WHAT THE TASK REQUIRES -
Reproduce the entries below verbatim, starting with the line that contains "Click the asterisk beside Phone number label" and stopping after the line that contains "click(x=1292, y=866)".

Word and element location records
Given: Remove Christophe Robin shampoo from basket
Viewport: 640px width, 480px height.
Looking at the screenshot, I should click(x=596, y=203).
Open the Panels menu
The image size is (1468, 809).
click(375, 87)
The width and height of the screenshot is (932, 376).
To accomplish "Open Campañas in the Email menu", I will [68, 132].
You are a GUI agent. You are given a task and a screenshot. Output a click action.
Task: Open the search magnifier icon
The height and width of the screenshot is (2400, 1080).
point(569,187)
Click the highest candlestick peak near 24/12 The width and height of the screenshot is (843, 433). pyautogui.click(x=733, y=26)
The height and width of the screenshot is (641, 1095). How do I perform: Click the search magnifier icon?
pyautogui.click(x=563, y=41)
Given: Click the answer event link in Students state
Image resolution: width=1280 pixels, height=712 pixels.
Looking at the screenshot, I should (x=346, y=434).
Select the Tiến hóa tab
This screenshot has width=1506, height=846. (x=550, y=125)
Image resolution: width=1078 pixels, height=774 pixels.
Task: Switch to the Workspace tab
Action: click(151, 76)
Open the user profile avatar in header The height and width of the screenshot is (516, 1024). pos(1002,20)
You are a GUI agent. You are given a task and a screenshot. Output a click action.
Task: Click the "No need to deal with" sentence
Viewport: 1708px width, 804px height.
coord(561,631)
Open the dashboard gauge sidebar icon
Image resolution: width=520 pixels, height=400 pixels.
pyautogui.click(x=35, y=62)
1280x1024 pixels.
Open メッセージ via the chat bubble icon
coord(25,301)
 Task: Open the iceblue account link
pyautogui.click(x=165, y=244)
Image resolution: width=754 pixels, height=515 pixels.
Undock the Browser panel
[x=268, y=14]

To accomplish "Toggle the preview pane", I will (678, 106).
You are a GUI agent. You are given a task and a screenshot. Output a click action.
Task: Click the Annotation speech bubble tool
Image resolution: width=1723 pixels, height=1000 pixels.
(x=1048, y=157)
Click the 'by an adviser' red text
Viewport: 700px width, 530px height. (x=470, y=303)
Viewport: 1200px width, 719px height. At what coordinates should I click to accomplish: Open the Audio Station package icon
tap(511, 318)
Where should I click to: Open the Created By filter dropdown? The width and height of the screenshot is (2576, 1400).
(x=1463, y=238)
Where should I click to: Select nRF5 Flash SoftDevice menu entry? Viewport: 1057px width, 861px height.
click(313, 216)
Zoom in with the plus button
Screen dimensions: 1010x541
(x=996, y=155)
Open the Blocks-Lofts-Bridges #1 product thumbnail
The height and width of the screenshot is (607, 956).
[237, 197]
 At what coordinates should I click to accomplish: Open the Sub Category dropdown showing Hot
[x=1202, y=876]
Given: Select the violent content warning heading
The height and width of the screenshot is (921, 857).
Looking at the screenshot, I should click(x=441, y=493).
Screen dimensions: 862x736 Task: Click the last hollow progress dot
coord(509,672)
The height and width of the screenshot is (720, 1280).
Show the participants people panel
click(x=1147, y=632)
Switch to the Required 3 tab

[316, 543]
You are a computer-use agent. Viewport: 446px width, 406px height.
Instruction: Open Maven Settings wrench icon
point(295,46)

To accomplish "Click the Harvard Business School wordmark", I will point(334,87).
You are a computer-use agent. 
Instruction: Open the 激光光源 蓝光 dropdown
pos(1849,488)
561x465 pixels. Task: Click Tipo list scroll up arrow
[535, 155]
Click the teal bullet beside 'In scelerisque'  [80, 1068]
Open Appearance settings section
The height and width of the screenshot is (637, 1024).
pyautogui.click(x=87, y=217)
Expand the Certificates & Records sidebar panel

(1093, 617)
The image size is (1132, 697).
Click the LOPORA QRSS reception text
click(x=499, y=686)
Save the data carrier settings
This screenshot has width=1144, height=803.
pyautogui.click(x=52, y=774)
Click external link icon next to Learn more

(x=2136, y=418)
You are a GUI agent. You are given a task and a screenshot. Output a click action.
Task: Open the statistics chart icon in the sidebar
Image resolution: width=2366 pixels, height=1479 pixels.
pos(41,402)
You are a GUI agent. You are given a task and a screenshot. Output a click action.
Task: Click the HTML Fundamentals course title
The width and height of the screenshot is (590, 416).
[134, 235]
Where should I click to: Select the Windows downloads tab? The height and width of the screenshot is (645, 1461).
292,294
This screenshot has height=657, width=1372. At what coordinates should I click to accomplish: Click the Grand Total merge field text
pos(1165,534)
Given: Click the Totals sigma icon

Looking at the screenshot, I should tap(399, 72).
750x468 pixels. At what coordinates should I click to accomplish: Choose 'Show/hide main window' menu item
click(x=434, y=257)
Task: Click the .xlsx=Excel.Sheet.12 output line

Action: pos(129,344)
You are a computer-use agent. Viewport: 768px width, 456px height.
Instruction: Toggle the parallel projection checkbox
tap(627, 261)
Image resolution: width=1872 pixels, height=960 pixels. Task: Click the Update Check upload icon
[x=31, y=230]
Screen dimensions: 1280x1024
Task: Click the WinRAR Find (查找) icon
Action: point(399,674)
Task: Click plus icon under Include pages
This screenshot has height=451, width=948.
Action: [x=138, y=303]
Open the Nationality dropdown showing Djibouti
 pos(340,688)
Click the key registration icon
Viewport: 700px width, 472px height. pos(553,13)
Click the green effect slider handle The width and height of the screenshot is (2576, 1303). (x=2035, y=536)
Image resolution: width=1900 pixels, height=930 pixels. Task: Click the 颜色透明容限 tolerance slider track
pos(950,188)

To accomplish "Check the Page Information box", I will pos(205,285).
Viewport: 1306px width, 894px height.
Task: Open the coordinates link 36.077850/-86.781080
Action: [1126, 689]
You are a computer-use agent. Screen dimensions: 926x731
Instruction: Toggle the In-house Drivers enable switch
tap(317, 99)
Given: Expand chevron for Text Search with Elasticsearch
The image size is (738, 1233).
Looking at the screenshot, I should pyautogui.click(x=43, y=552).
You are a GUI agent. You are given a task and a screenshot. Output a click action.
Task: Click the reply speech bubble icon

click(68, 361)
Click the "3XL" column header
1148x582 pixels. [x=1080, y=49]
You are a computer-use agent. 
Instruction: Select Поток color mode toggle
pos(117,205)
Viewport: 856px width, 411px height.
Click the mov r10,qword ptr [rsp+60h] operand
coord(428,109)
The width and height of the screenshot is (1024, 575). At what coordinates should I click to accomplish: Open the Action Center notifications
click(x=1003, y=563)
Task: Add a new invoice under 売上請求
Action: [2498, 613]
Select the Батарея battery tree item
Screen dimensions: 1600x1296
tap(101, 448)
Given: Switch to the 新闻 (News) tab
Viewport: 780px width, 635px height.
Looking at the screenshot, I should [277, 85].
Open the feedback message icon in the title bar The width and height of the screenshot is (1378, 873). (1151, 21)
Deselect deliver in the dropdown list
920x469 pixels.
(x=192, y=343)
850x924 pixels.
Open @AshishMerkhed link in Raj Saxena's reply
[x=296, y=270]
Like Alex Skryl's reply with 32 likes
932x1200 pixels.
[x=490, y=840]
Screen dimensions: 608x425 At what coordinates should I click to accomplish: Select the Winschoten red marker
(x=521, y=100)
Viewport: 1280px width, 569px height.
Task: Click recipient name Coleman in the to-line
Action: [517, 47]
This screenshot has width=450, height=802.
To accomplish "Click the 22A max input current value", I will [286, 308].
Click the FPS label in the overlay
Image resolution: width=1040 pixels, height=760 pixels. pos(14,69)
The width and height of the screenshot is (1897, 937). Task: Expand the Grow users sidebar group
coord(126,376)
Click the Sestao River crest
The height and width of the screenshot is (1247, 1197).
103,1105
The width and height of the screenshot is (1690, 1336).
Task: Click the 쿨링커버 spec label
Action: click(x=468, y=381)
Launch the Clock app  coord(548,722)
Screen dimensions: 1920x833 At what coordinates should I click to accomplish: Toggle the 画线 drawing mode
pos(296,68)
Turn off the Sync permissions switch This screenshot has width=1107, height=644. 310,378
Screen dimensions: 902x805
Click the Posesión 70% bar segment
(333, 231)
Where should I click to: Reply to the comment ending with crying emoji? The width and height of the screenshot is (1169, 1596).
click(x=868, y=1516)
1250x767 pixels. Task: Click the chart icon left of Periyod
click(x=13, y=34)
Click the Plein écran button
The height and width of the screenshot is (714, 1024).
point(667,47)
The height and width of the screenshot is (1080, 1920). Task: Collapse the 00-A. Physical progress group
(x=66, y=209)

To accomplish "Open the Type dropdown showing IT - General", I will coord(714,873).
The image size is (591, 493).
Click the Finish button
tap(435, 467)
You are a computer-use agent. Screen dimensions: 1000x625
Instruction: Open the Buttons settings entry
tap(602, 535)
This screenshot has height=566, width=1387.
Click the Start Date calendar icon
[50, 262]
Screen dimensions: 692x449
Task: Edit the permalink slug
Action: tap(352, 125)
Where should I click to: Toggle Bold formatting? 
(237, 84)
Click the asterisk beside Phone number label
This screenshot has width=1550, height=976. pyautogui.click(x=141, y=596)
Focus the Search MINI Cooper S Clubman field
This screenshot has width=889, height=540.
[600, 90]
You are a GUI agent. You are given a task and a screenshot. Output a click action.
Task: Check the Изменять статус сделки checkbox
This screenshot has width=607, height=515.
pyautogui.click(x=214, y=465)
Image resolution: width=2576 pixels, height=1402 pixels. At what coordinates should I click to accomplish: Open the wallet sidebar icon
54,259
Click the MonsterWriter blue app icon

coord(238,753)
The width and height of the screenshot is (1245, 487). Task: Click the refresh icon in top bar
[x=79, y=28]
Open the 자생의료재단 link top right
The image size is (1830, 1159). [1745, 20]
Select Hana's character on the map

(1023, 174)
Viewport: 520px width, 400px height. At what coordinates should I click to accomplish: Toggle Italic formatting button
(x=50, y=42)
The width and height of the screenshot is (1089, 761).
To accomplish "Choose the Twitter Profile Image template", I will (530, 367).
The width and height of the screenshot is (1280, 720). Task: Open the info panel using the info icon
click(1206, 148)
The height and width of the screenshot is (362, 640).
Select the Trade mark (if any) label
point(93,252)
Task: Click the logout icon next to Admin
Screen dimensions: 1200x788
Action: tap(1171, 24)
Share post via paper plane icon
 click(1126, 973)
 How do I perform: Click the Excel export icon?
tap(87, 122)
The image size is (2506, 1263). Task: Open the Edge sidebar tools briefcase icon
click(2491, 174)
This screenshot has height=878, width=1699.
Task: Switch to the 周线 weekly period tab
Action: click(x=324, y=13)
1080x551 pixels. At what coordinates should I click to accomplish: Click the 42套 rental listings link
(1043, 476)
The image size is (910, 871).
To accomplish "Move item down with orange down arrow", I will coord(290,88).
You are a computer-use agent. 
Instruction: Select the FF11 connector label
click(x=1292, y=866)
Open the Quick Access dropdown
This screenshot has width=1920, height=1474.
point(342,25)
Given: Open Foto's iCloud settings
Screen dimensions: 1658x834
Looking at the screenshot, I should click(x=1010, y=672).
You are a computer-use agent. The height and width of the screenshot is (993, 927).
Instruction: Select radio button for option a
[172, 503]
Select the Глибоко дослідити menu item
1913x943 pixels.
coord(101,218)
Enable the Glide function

TASK RESPONSE -
Click the asterisk beside Phone number label
This screenshot has width=1550, height=976. pyautogui.click(x=141, y=596)
Focus the Search MINI Cooper S Clubman field
This screenshot has width=889, height=540.
[600, 90]
You are a GUI agent. You are given a task and a screenshot. Output a click action.
Task: Check the Изменять статус сделки checkbox
This screenshot has width=607, height=515.
pyautogui.click(x=214, y=465)
Image resolution: width=2576 pixels, height=1402 pixels. At what coordinates should I click to accomplish: Open the wallet sidebar icon
54,259
Click the MonsterWriter blue app icon

coord(238,753)
The width and height of the screenshot is (1245, 487). Task: Click the refresh icon in top bar
[x=79, y=28]
Open the 자생의료재단 link top right
The image size is (1830, 1159). [1745, 20]
Select Hana's character on the map

(1023, 174)
Viewport: 520px width, 400px height. At what coordinates should I click to accomplish: Toggle Italic formatting button
(x=50, y=42)
The width and height of the screenshot is (1089, 761).
To accomplish "Choose the Twitter Profile Image template", I will (530, 367).
The width and height of the screenshot is (1280, 720). Task: Open the info panel using the info icon
click(1206, 148)
The height and width of the screenshot is (362, 640).
Select the Trade mark (if any) label
point(93,252)
Task: Click the logout icon next to Admin
Screen dimensions: 1200x788
Action: tap(1171, 24)
Share post via paper plane icon
 click(1126, 973)
 How do I perform: Click the Excel export icon?
tap(87, 122)
The image size is (2506, 1263). Task: Open the Edge sidebar tools briefcase icon
click(2491, 174)
This screenshot has height=878, width=1699.
Task: Switch to the 周线 weekly period tab
Action: click(x=324, y=13)
1080x551 pixels. At what coordinates should I click to accomplish: Click the 42套 rental listings link
(1043, 476)
The image size is (910, 871).
To accomplish "Move item down with orange down arrow", I will coord(290,88).
You are a computer-use agent. 
Instruction: Select the FF11 connector label
click(x=1292, y=866)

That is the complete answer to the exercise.